─── Information given

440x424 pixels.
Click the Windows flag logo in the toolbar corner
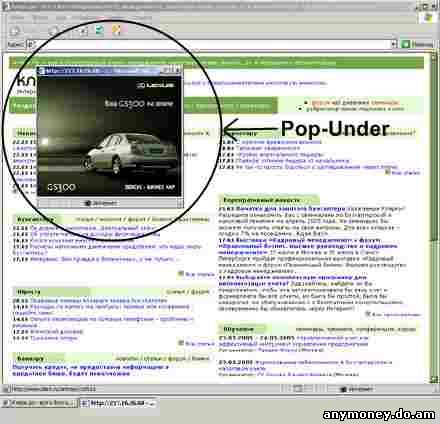pyautogui.click(x=427, y=17)
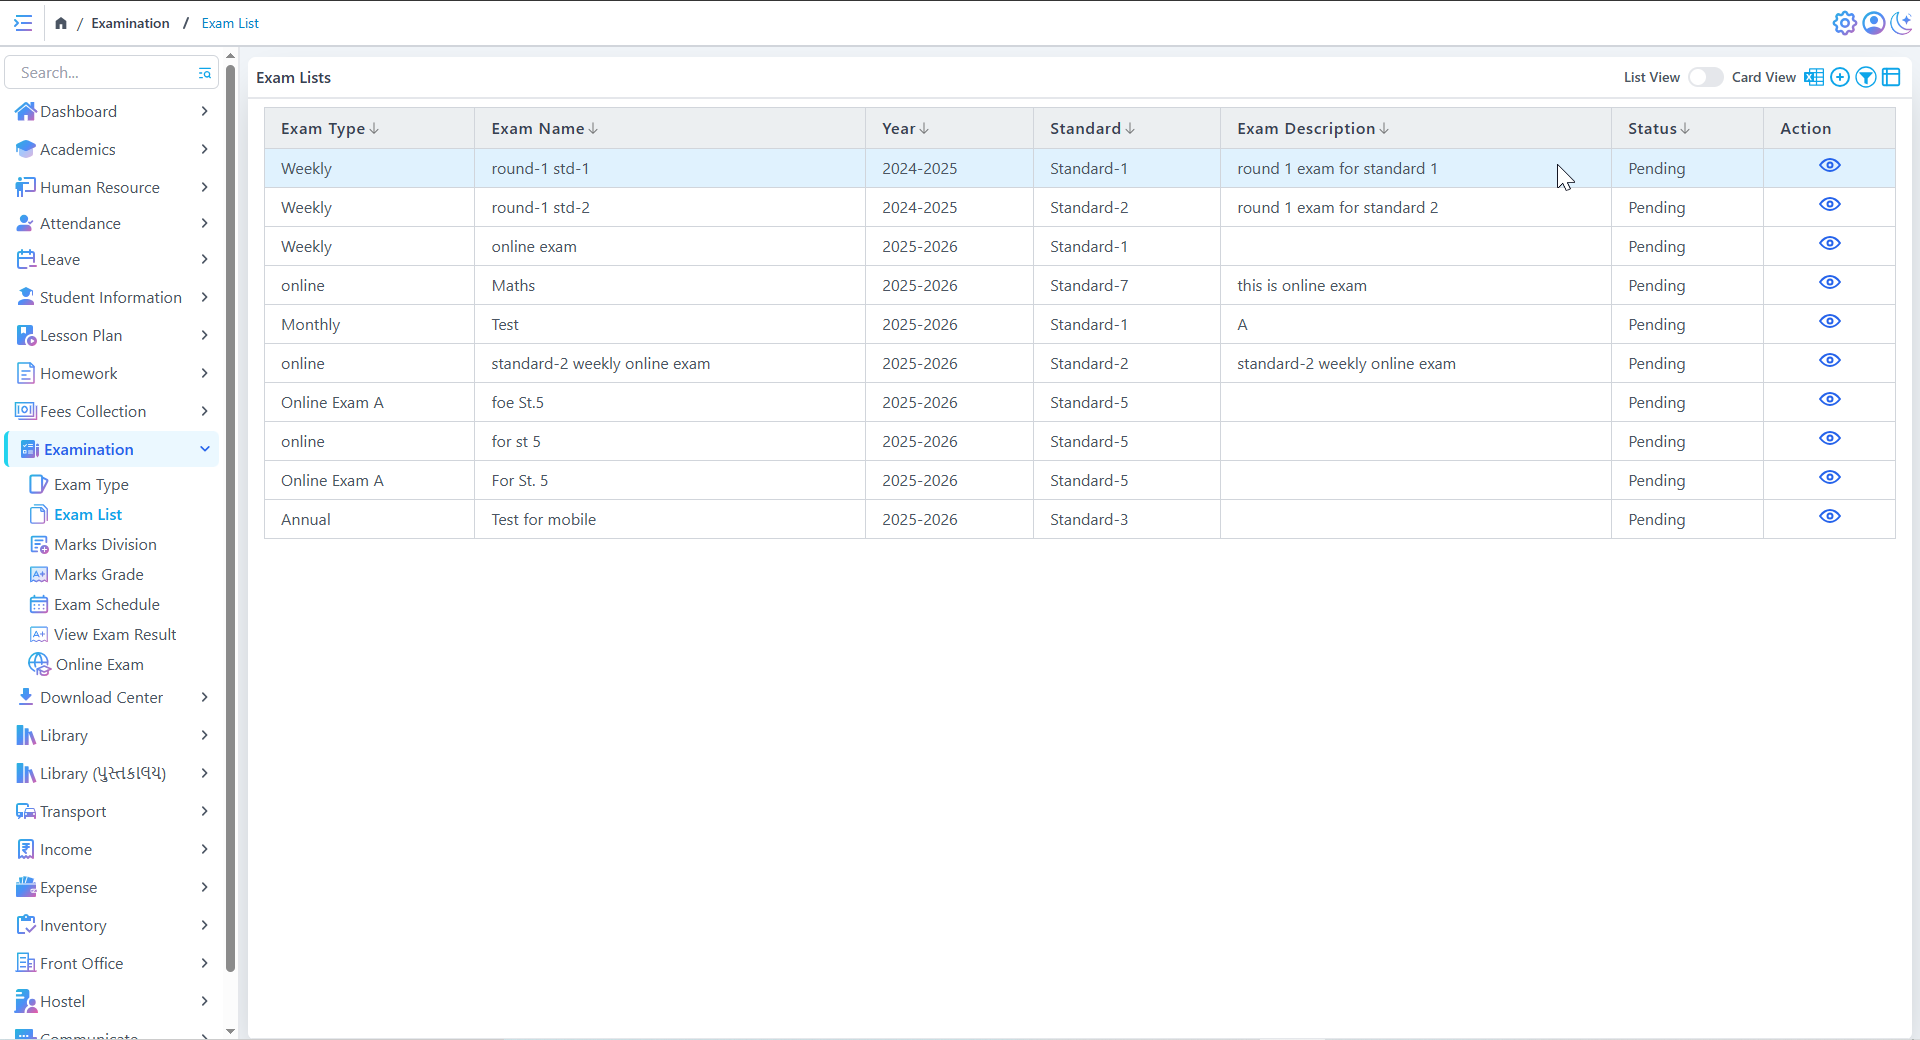Click the Examination breadcrumb link
The image size is (1920, 1040).
tap(130, 23)
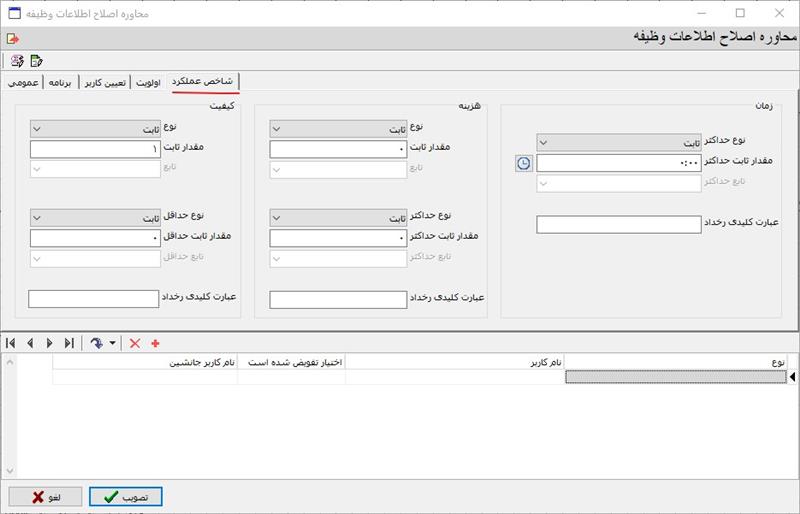
Task: Click the document-edit icon above the tabs
Action: coord(37,61)
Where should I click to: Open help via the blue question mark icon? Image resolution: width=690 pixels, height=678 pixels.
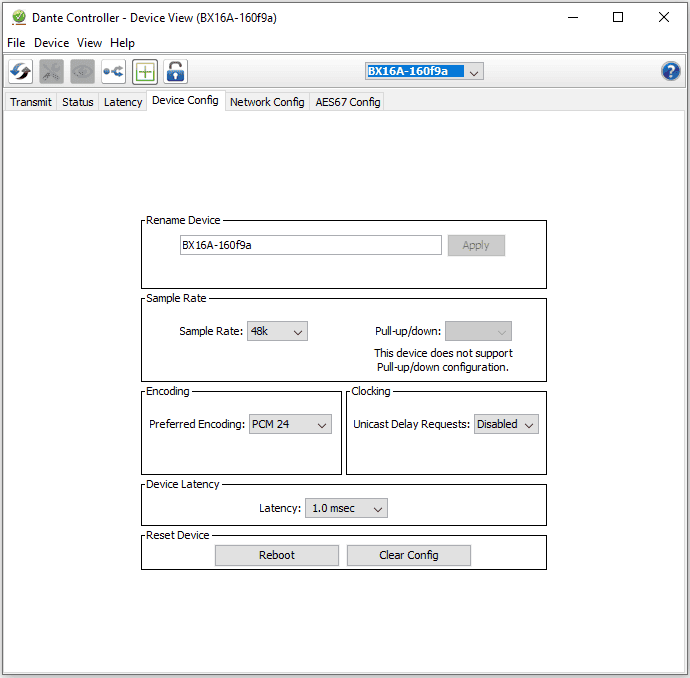671,71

──────

• What you will do:
What is needed is every record above, restated word for word, with the pictures left out.

• Output of the task:
440x424 pixels.
Click the Windows flag logo in the toolbar corner
pyautogui.click(x=427, y=17)
Click the Examination breadcrumb link
The image size is (1920, 1040).
tap(130, 23)
Task: Click the document-edit icon above the tabs
Action: coord(37,61)
Where should I click to: Open help via the blue question mark icon? Image resolution: width=690 pixels, height=678 pixels.
671,71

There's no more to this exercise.